Kantong Gendut Pebisnis PCR

OLEH: SYAFRIL SJOFYAN

SELAMA pandemi, banyak pelaku bisnis banting setir membangun laboratorium tes PCR. Karena syaratnya gampang. Keuntungannya menggiurkan. Untuk meraup cuan berlipat-lipat itu, syarat yang dibutuhkan tidaklah sulit.

Sesuai Keputusan Menteri Kesehatan Nomor HK.01.07/ Menkes/ 4642/2021. Hanya memenuhi dua persyaratan. Pertama, menjamin pengolahan limbah medis B3 sesuai dengan standard operating procedure (SOP) yang ditetapkan dalam tentang Penyelenggaraan Laboratorium Pemeriksaan Covid-19.

Kemudian, memiliki sumber daya tenaga kesehatan yang memadai. Dengan dua persyaratan itu, dalam waktu satu bulan langsung mendapatkan izin operasional dari Badan Penelitian dan Pengembangan Kesehatan Kementerian Kesehatan.

Cuan yang amat menggiurkan ICW, mengkalkulasi jumlah spesimen yang diperiksa oleh lab dikalikan dengan tarif pemeriksaan paling tinggi, yakni Rp 900 ribu, hasilnya kita melihat setidaknya ada perputaran uang dalam konteks pemeriksaan PCR itu sekitar Rp 23,2 triliun.

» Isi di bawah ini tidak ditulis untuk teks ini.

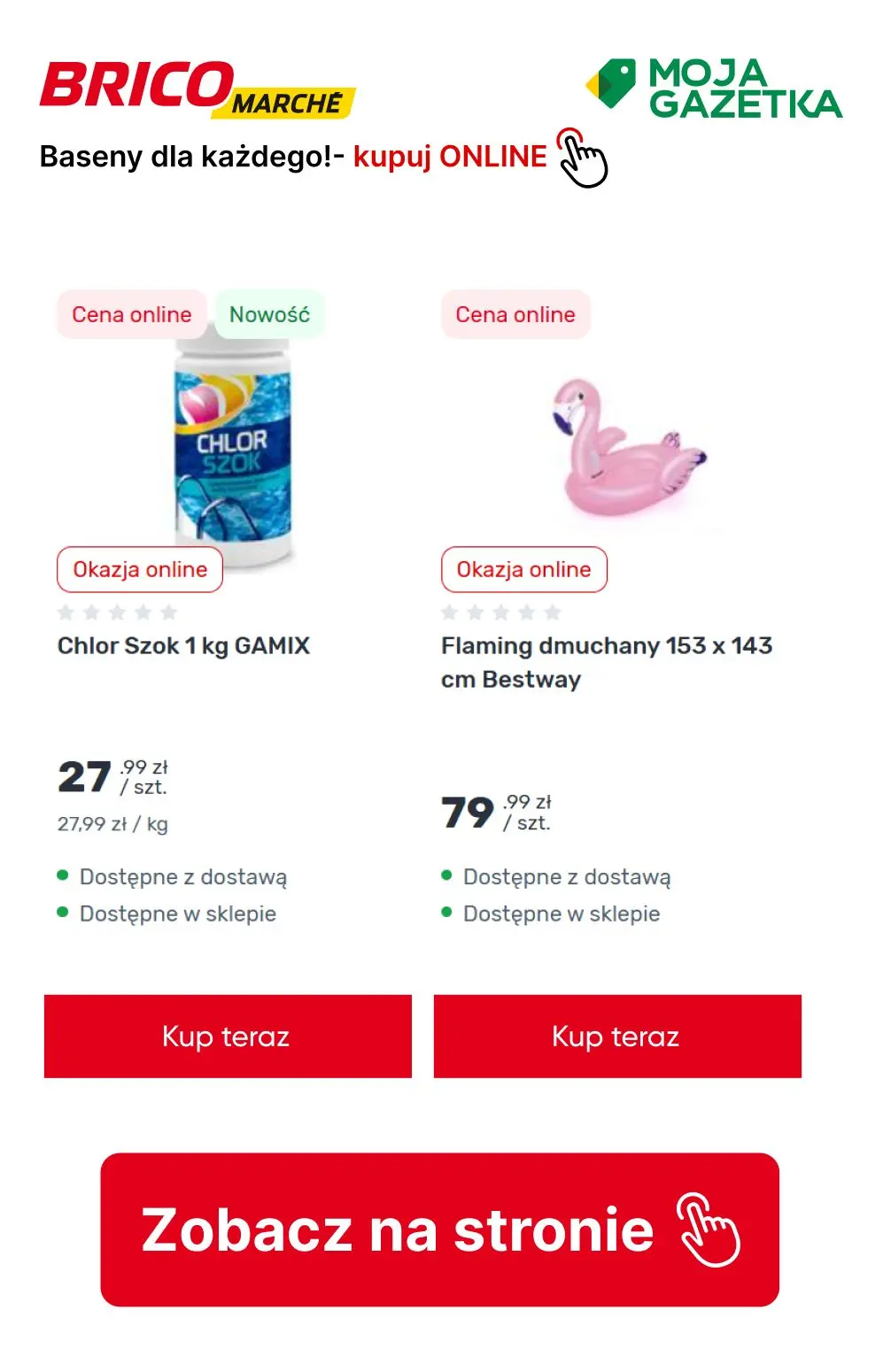Select the Dostępne z dostawą option for Chlor Szok
This screenshot has height=1372, width=883.
(182, 876)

Dalam penelitiannnya ICW menaksir keuntungan dari bisnis tes PCR per Oktober 2020 hingga Agustus 2021 mencapai Rp 10,46 triliun.

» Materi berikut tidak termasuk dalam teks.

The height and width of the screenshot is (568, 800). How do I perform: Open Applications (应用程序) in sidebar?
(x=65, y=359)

Melalui investigasi kepada perushaan keuntungan besar dari bisnis laboratorium itu diakui. Malah lebih karena pernah membanderol harga tes PCR senilai Rp 1 juta hingga 1,25 juta.

Mahalnya harga itu bergantung pada berapa lama hasil tes keluar. Semakin cepat, maka semakin mahal.

Padahal, waktu itu, harga satu reagen yang digunakan untuk tes PCR hanya Rp 200 ribu hingga Rp 300 ribu. Pernah heboh karena test PCR di India hanya Rp 90 ribu.

Akhirnya sekarang diturunkan HET nya oleh Pemerintah ditetapkan Rp 495 ribu untuk di luar Jawa dan Bali ditetapkan Rp 525 ribu.

Dalam proses impor mesin dan reagen itu, distributor mendapat begitu banyak kemudahan dari pemerintah. Pemerintah telah menetapkan diskresi penghapusan pajak impor bagi alat-alat kesehatan untuk penanganan pandemi Covid-19.

Saking mudahnya, kesempatan ini dimanfaatkan para spekulan untuk turut andil dalam bisnis alkes. Banyak pebisnis akhirnya banting setir karena melihat peluang di bisnis kesehatan. Sempat juga ada persaingan tidak sehat. Banyak juga barang gelap beredar tanpa izin edar dari Kemenkes.